A full consensus was reached concerning the acknowledgement that mCHT is not simply a different way of administering chemotherapy but a truly new treatment option. Independently of HR status, mCHT could be an advantageous option for elderly patients, who are often under-treated simply because of their age. The experts strongly suggest that the ideal patients for mCHT are those with hormone receptor (HR)-positive tumors or those with triple-negative disease.

The best-known effect of mCHT is on angiogenesis inhibition, but exciting new data are on the way regarding potential activity on immune system activation.

Different preclinical data suggest the potential combination of mCHT with anti-angiogenic drugs (i.e., bevacizumab, sunitinib, erlotinib), or with anti-PD-L1 agents and some clinical data are also available, even if showing conflicting results [56,103] and apparently no added benefit for mCHT. We strongly believe that these combinations should deserve further investigations, in both preclinical and clinical settings: a better understanding of the complex crosstalk activated or inhibited by the combinations of these agents is essential to fully explore the role of mCHT.

Regarding breast cancer, some areas are already been consolidated: real-life studies have suggested us that mCHT is an effective treatment especially in HR+/HER2-ve advanced breast cancer patients without visceral crisis and with limited tumor burden, and elderly patients [132]. Some areas of interest for clinical purposes still remain open, with limited data available till now, especially: (1) maintenance treatment in high-risk triple-negative metastatic patients; (2) extended adjuvant treatment in early TNBC patients, radically resected, at high risk of relapse.

Regarding NSCLC, in our opinion that data are well consolidated in unfit advanced patients [78], for whom mCHT sometimes can represent the only option of treatment, considering that more aggressive regimens and combinations with immune check inhibitors are precluded.

Regarding colorectal cancer, the ideal use of mCHT is probably the maintenance setting [84], even if different areas, such as elderly or unfit patients, still deserve further evaluation.

The important results showed in different studies in pediatric tumors also represent a big step forward, especially for those children living in LMICs for whom every new drug can do the difference between cure and palliative treatment.

Despite promising preliminary results showed in different studies, mainly with oral mCHT-based regimens, only limited data has been available for a long time regarding the right dose of the different drugs to be used in the metronomic administration.

Unfortunately, well-designed and powered studies, with robust exploratory biomarker endpoints, are still lacking.
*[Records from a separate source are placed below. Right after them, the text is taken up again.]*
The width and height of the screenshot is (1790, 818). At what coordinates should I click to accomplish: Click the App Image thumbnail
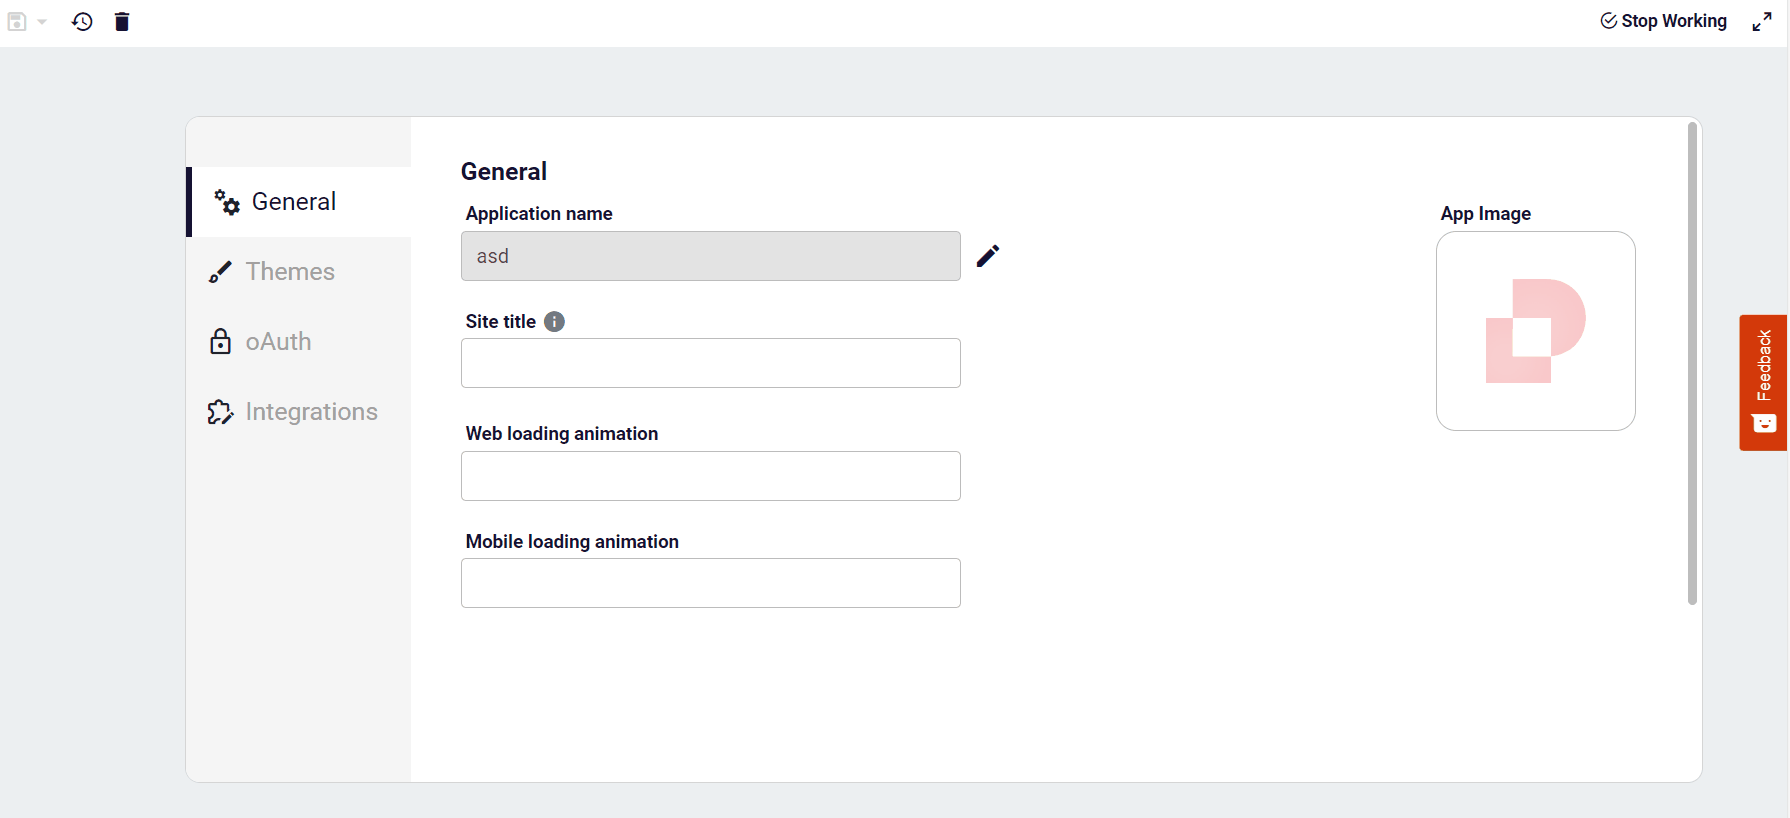[1535, 331]
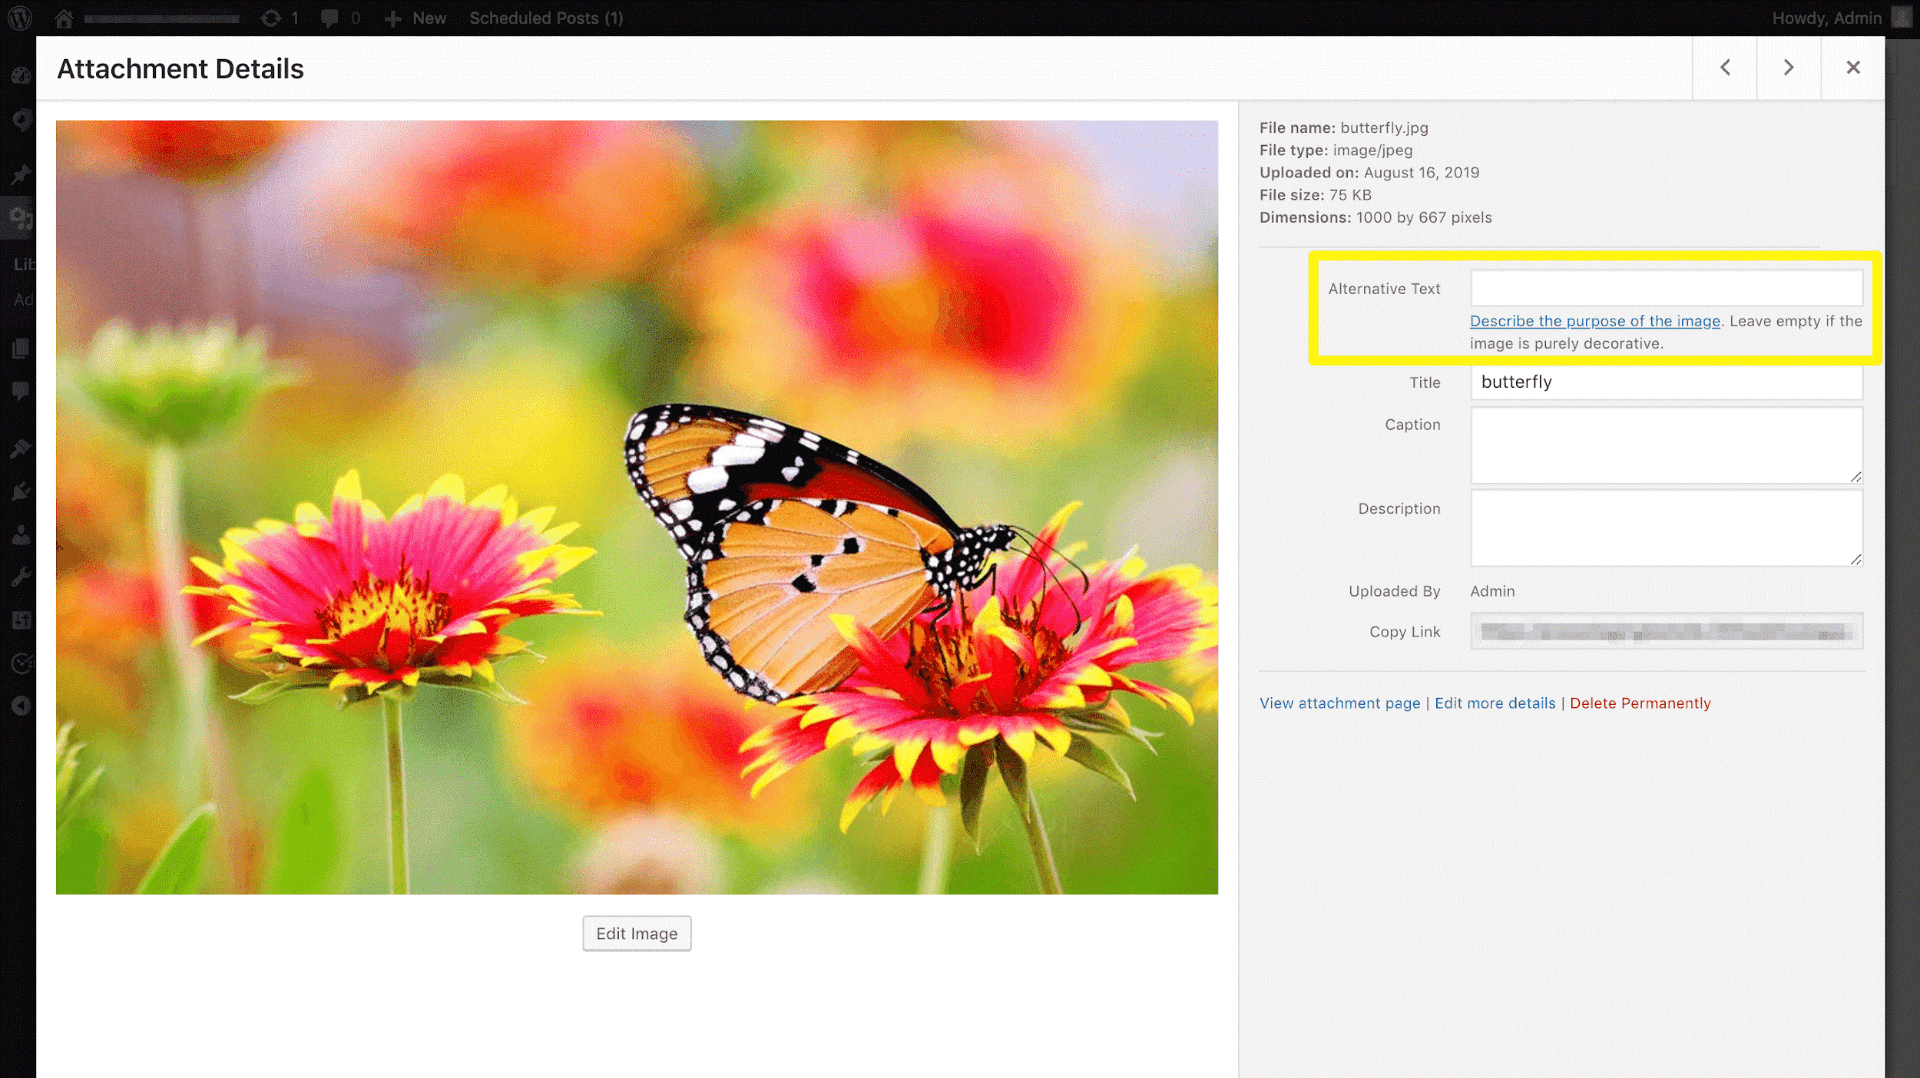Focus the Alternative Text field

tap(1665, 288)
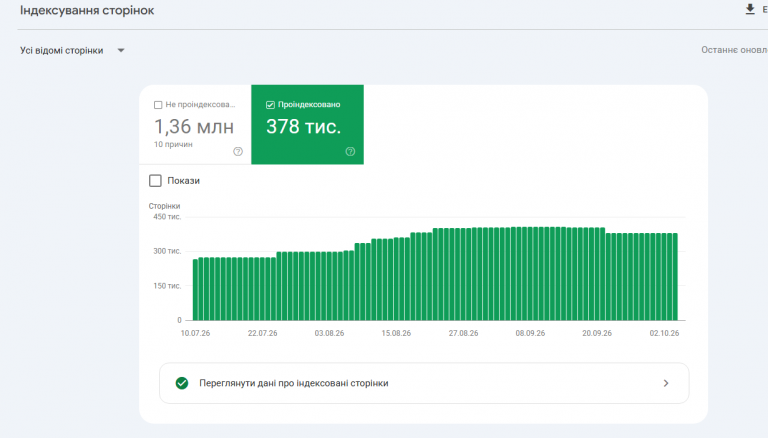Screen dimensions: 768x438
Task: Click the chart bar near 27.08.26
Action: pyautogui.click(x=463, y=274)
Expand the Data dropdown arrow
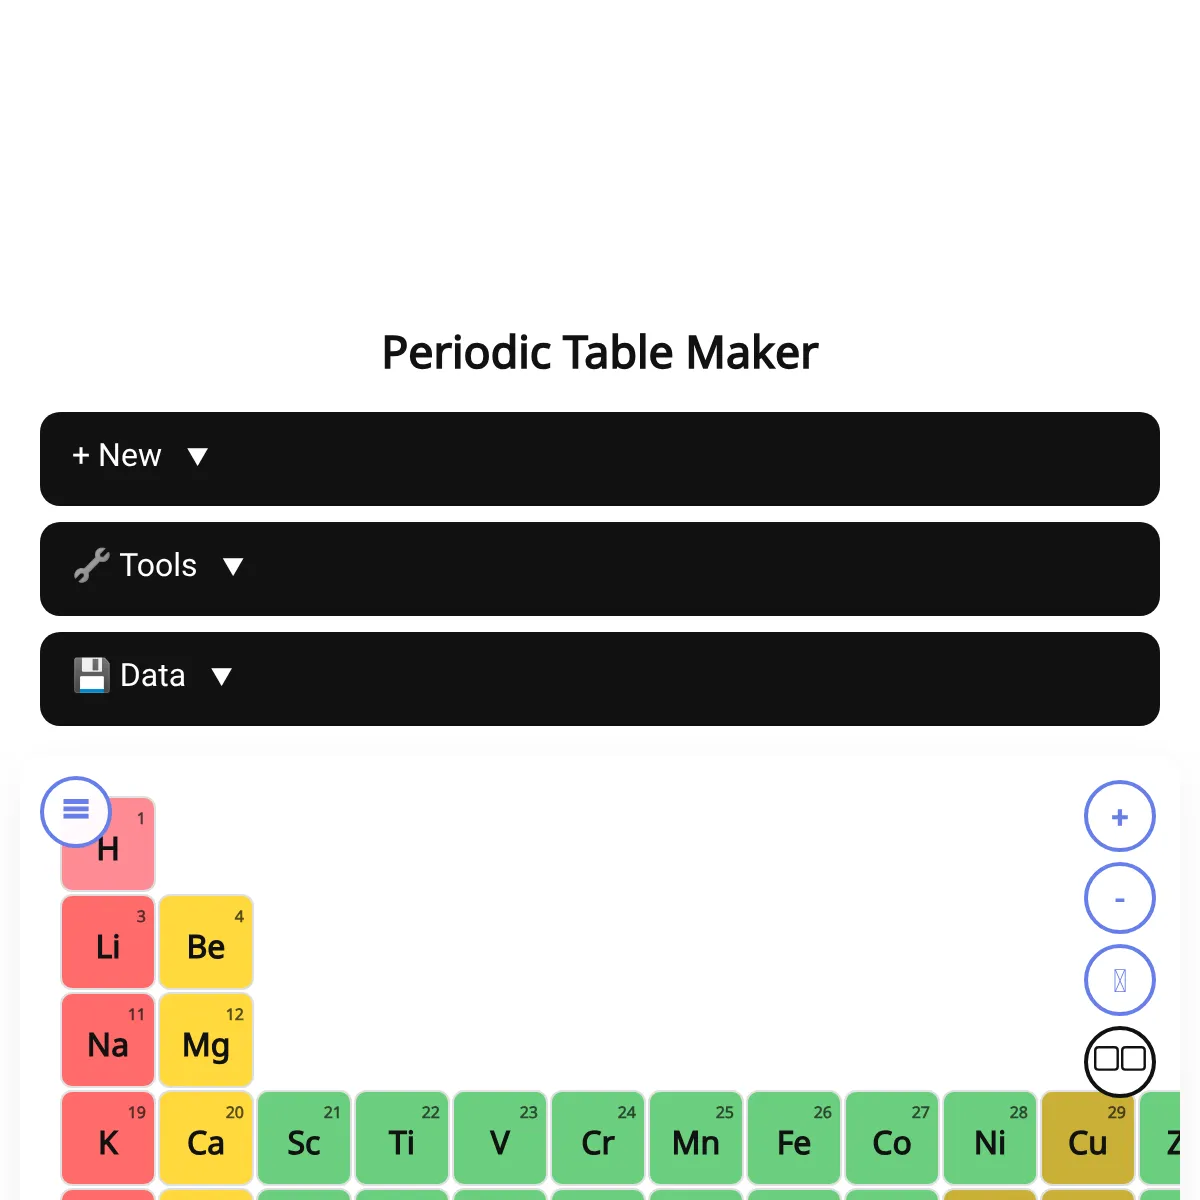The height and width of the screenshot is (1200, 1200). click(222, 677)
We all know that these trials are usually very expensive and need large cooperation among centers.

It is our opinion that the absence of important pharmaceutical companies’ support, providing funding for basic research, and new trials design could compromise future research in mCHT. For these reasons, we strongly believe that academic research should make up for this deficiency.

Finally, most of the recent literature contributions are arriving from South-East Asia, South Africa and Latin America, as well as LMICs, rather than Northern world Countries, where mCHT was discovered in its beginnings. This is, in our opinion, an important warning that some areas of the world still have the need for effective, easily accessible low-cost drugs, and that it is our moral duty to contribute to its development.

7. Conclusions

Metronomic chemotherapy has long been confined to the palliative setting: now that the amount of pre-clinical and clinical data has become so important, it’s time to move to different areas, in particular to early onset of breast and colon cancer, to special populations of NSCLC patients, and to consolidate its use in pediatric cancers. Oral schedules, which can be administered at home, together with the very favorable toxicity profile, could be of great help in treating patients in low-resource countries.